You might not actually use all of these features, but it’s worth doing a privacy audit and making sure these options are set up as you’d like them to be.
Remap the controller buttons
It’s possible that you may want to remap your controller’s buttons — for example, a game that requires you to repetitively press the same button can cause cramping, or you may have more dexterity using different fingers. Luckily, you don’t have to stick with the out-of-the-box settings when it comes to your Xbox wireless controller. Here’s how to remap the buttons.
- Pick Devices & connections > Accessories and select your controller.
- Now you can choose what each button does, swap the triggers over, swap the joysticks over, and invert the Y axis on each joystick.
Get reminders to take breaks
Here’s a lesser-known feature on the Xbox Series X and the Xbox Series S: if you feel that you’re spending a little too much time gaming, you can have your console suggest you take a break after a certain amount of time has elapsed.
- Select Preferences > Break reminder.
- You’ll then be able to get an alert every 30 minutes, 60 minutes, 90 minutes, or 120 minutes.
Of course, once you set your alerts, you can just ignore them, but it might be the push you need to take a bit of time away.
Give your eyes a rest at night
Your console has a special night mode that you can use to reduce the light emitted by the console in the evening — the idea being that it’s then easier for you to get to sleep afterward, though your mileage may vary.
- To enable the mode, head to Accessibility > Night mode. You can then turn the mode on manually or set it to run on a schedule.
- The settings panel to the right lets you customize the level of dimming, including on the controller and console power buttons.
Lock down your console security
If you’ve got housemates or young children who may get access to your Xbox, you don’t want them potentially ruining your high scores or buying games on your behalf when you’re not around. On the other hand, if you live alone, you probably want the convenience of not having to sign in every time you start up your console.
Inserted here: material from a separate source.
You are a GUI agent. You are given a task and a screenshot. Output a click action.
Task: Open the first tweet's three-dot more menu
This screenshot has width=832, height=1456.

- To pick the right balance for you when it comes to console security, open Account > Sign-in, security & PIN > Change my sign-in & security preferences.
- You then have a number of options, including automatic sign-in; no password or PIN required; PIN required just to sign in; PIN required to sign in, change settings, or buy a game; or a password required for pretty much everything. You can also specify which actions need a PIN or password.
Review your power options
You don’t want your Xbox using any more electricity than it needs to — both for the sake of your energy bill and the planet. You can customize this by heading to General > Power options.
- There are two main modes to choose from, and Microsoft recently switched all Xbox consoles over to the more energy-efficient one by default. In this Shut-down (energy saving) mode, the console turns off completely for long stretches rather than going into a low power mode.
- If you need to, you can go back to the Sleep option.
- Further settings can be accessed via Customize power options. Keep your eye on the power use indicator on the right, which will tell you how much energy your console is using when it’s not on.
Tweak your capture settings
Recording a video clip of gameplay or snapping a screenshot is straightforward enough on the Xbox consoles, but you should make sure you’re capturing content in the quality and at the length that you want.
- Head to Preferences > Capture & share.
- Here, you can change the resolution and length of video clip captures, choose where screenshots are saved, and even disable captures, as well as customizing what the Share button on the controller actually does.
Set up a digital assistant
You can set up Google Assistant or Amazon Alexa to interact with your Xbox console, meaning you’re able to use voice controls to turn your gaming machine on and off, take screenshots, launch games, and more besides.
- To get started, go to Devices & connections > Digital assistants.
- Check the Enable digital assistants box.